As mentioned below, at the time of the verdict many were speculating that the Department of Justice would investigate the murder of a young, unarmed African-American man at the hands of a white cop. That speculation was on the mark as the Department of Justice has confirmed that its civil rights division will investigate the murder as a civil rights crime. If convicted of federal charges, Mehserle will face more than the 2-4 years an involuntary manslaughter conviction carries.
The background of the crime and trial follows:
New Year’s Day, 2009, Oakland police received a report of a fight on a Bay Area Rapid Transit (BART) train. When the officers arrived at the scene they detained a group of five men, including a 22-year-old African American male named Oscar Grant.
A short time later transit police officer Johannes Mehserle, 28 and white, arrived on the scene as well. Grant, unarmed and accused of no crime, was being held by officers, face down on the ground. With one officer kneeling on Oscar Grant’s neck, Officer Mehserle shot Grant in the back, killing the young man who witnesses say had been trying to diffuse the situation.
Mehserle was removed from duty and charged in Grant’s murder. Due to the extensive media coverage his trial was moved from Oakland to Los Angeles. Not a single African-American sat on the Mehserle jury and, stunningly, Los Angeles prosecutors have not won a murder conviction in a police shooting since 1983.
During the trial Mehserle testified that he accidentally drew his gun, located on his right side and fired. Mehserle testified that he had thought he was going for his taser, kept on his left side. The question as to why an already subdued witness needed tasing, let alone a bullet in the back, was never answered. Furthermore, Mehserle could not explain how he confused his handgun with the differently weighted and differently sized taser.
Ultimately though Mehserle’s flimsy explanation was enough for Los Angeles jurors who, after about six hours of deliberation spread out over two days found the former officer guilty of involuntary manslaughter, a charge that carries a two to four year sentence. Mehserle had faced a second degree-murder charge, which had he been convicted, carries a sentence of 15 years to life.
The involuntary manslaughter conviction is cold comfort for anyone seeking justice in Grant’s murder. Instead what was offered up was another reminder that when crime victims are black there is rarely a just turn in the system. The entire episode was caught on tape, so take a look for yourself and ask, just how involuntary were Mehserle’s actions?

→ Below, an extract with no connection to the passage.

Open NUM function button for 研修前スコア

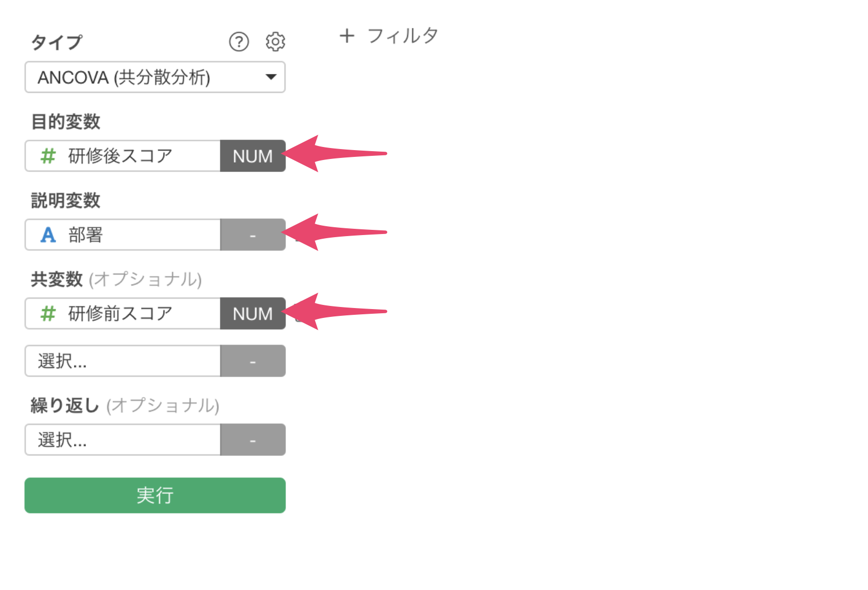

Mehserle will be sentenced on August 6th. In the meantime the Oakland community, and those of us who feel the sting of this brutality nationwide, must come to grips with another example of the ingrained and embedded racism inherent in our criminal justice system. When an injustice like the Grant verdict occurs it taints not just the relations between law enforcement and the African-American community, but the entire criminal justice and civic structure of our communities. Grant was an unarmed man, laying face down with an officer on his back. Mehserle stood up and deliberately shot him. There was nothing involuntary about it. After the verdict was read rumors started circulating that the Department of Justice was considering taking up the case for federal prosecution. I sure hope they do because if our justice system is to work at all the elements of fundamental fairness must be respected and they must be believed. But the jurors in Los Angeles yesterday gave us no reason to believe in either fairness or justice for the family of Oscar Grant or for any other non-white crime victim in this country.